Monday, May. 05, 1941

Thunder on the Left

As Phase One of the Battle of the Mediterranean ended last week, most eyes turned toward the east end of the inland sea for the next action (see p. 28). But the Battle of the Mediterranean involves its whole shore line, and last week's reports from France and the countries of the western Mediterranean thundered on the left.

Conquered France today is a gigantic sounding board for the shout of rumor, the whisper of fact. Last week it reverberated to an intensified campaign for collaboration with Germany. To Paris to talk with the Germans went Marshal Petain's "heir," Admiral Jean Franc,ois Darlan, who then made a quick and mysterious trip to Beauvais (near which last year he met with Adolf Hitler) before going home to report to his aged chief.

To help along "collaboration" Vichy last week was invaded by a propaganda army from the Occupied Zone. For three days hatless, raincoated members of the pro-Nazi National Popular Assembly stayed in the new French capital breathing dire but incoherent threats until they were bounced out by the Garde Mobile. Since France already is so completely under Germany's thumb that an estimated 90% of her industrial production goes to the Third Reich, "collaboration" could mean only one thing--acquiescence to the passage of German troops to Spain and Africa, permitting Germany to use France's African colonies as military bases for a western Mediterranean campaign.

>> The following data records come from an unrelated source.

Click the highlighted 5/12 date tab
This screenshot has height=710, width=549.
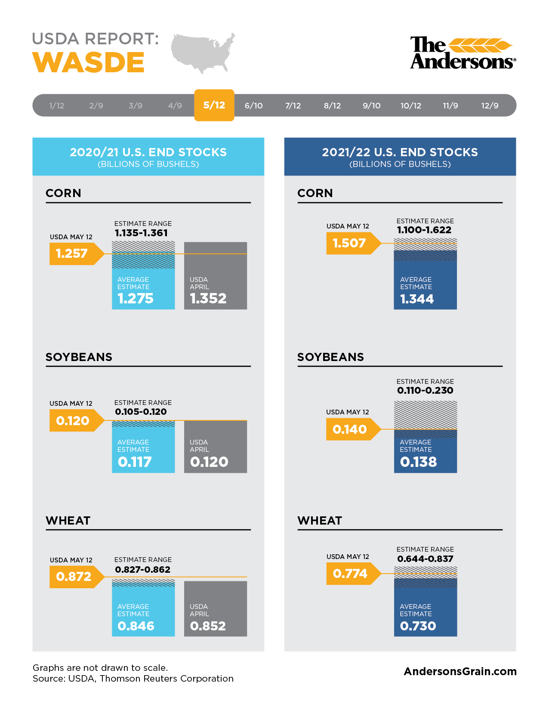pos(214,105)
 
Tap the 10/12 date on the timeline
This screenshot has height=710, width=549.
pos(410,106)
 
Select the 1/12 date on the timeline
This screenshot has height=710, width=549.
pos(56,106)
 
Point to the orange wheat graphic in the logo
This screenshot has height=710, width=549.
pos(480,45)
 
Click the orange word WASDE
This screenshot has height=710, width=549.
pos(88,62)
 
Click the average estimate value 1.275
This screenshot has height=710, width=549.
pos(136,298)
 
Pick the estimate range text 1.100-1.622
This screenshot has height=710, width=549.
pos(424,230)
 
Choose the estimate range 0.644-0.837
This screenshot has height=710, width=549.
pos(425,559)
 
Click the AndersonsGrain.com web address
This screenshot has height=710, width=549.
pos(460,671)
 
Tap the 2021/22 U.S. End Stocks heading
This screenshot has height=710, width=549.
pos(400,152)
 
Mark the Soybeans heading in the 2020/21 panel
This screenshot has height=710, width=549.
pos(79,357)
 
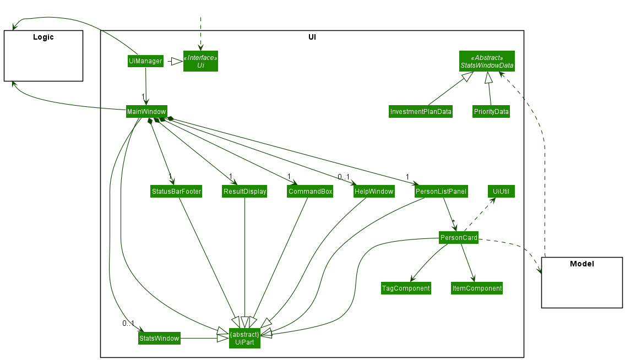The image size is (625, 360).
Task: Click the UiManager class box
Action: point(145,61)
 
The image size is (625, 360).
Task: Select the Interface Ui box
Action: point(200,61)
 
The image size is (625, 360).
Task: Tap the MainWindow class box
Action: point(146,111)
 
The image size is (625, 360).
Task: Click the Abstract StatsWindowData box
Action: point(487,62)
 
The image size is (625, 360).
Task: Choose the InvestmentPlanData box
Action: point(421,112)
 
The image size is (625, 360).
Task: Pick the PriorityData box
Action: point(491,112)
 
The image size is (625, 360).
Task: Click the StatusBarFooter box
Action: point(176,192)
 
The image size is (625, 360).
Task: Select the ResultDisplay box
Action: point(244,192)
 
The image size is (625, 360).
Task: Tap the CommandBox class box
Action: point(310,192)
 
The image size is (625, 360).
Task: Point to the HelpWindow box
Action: point(374,192)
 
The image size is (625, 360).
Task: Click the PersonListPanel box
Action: point(441,192)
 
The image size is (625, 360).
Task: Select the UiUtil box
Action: point(501,192)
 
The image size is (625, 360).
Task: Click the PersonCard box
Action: point(458,238)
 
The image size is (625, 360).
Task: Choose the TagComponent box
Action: point(406,288)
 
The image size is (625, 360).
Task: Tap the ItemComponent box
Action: point(477,288)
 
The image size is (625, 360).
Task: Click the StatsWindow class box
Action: point(159,338)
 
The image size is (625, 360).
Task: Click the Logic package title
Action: point(44,37)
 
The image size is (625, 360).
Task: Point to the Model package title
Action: point(581,264)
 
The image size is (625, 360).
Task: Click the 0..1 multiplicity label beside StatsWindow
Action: point(128,323)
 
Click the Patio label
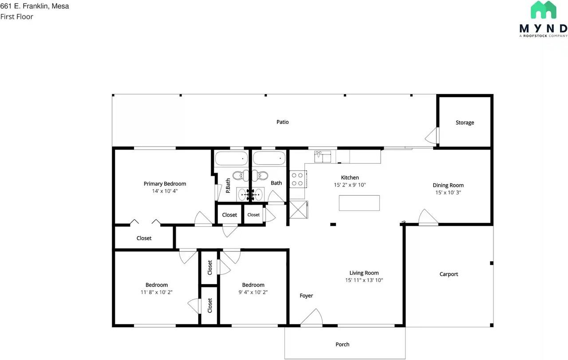283,122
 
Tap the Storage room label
465,123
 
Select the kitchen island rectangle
359,203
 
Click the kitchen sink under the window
323,156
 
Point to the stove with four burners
297,179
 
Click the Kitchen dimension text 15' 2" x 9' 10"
350,185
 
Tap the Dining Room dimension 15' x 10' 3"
448,193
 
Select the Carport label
449,274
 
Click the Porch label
342,344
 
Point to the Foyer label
306,296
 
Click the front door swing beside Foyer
312,318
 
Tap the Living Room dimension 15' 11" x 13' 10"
364,280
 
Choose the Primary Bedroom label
165,184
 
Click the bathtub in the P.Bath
231,158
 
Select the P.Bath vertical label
228,185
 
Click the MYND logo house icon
544,10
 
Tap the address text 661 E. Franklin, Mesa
35,6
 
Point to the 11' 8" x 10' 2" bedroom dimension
157,292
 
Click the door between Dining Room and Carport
428,218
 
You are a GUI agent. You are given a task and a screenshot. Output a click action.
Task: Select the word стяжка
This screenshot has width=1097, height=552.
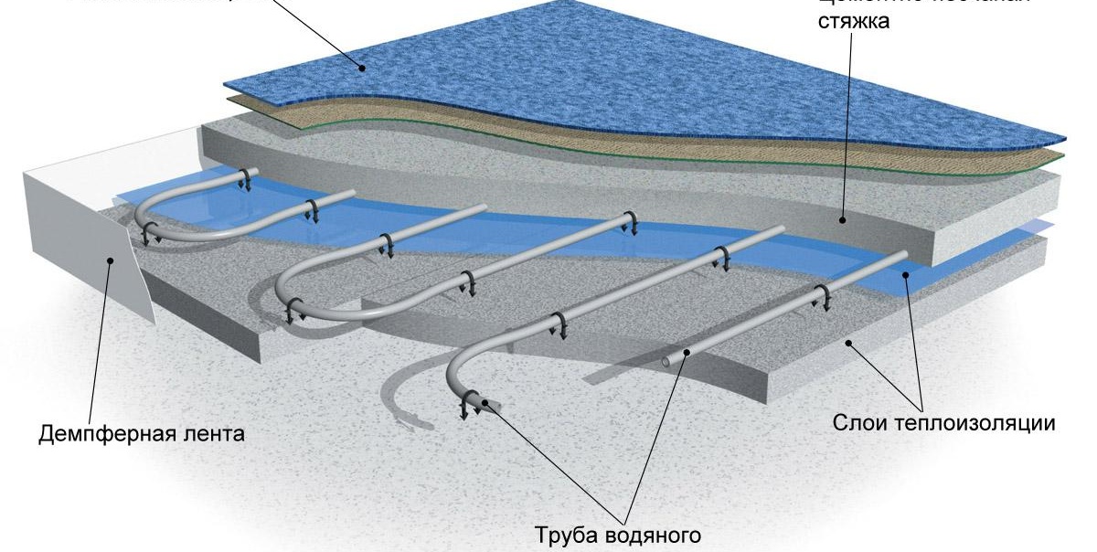tap(854, 19)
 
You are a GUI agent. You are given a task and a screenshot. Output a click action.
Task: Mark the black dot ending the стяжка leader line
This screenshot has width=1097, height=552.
tap(843, 218)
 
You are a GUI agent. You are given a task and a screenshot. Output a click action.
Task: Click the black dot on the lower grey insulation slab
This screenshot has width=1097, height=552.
tap(849, 344)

There was much evidence that such a campaign was nearly ready. According to the British, General Weygand in Algeria had been forced to wink while German troops and supplies had passed through the colony on the way to the Libya front. In French Morocco, Nazis on the Armistice Commission had control of all gasoline supplies and airports, were building more landing fields and importing more Nazi technicians and "tourists" as fast as they could.

Propaganda-wise, the Nazis were getting in effective work by promising Moroccans that Germany would buy their surpluses of wheat, cattle and vegetables that France used to ignore. Helping spread the word were 25,000 native ex-soldiers who were released from Nazi prison camps after an intensive course of Hitler-talk.

For a Moroccan puppet, the Nazis were busy buttering up 63-year-old Moulay Abdelazis, ousted by the French in 1908, with promises of the Sultanate of a United Morocco that would include Tangier as well as French and Spanish Morocco. Germans in Tangier feted his nephew, Moulay-El-Hassan, the Caliph of Spanish Morocco. Backing up the Nazis was the potent ultra-nationalist Watan party, who want a unified Morocco.

Reports like these keyed all too well with word that the Germans were in virtual control of the International Zone of Tangier, that they were building airports in southern Spain within half an hour's flight of Gibraltar.

The threat of a Nazi Army moving through France and Spain to cork up Gibraltar and garrison northwest Africa was serious indeed to the British. If such a campaign succeeded, the British would practically have to abandon the western Mediterranean and Germany would have another base for the Battle of the Atlantic, as well as a steppingstone on the route to South America via Dakar.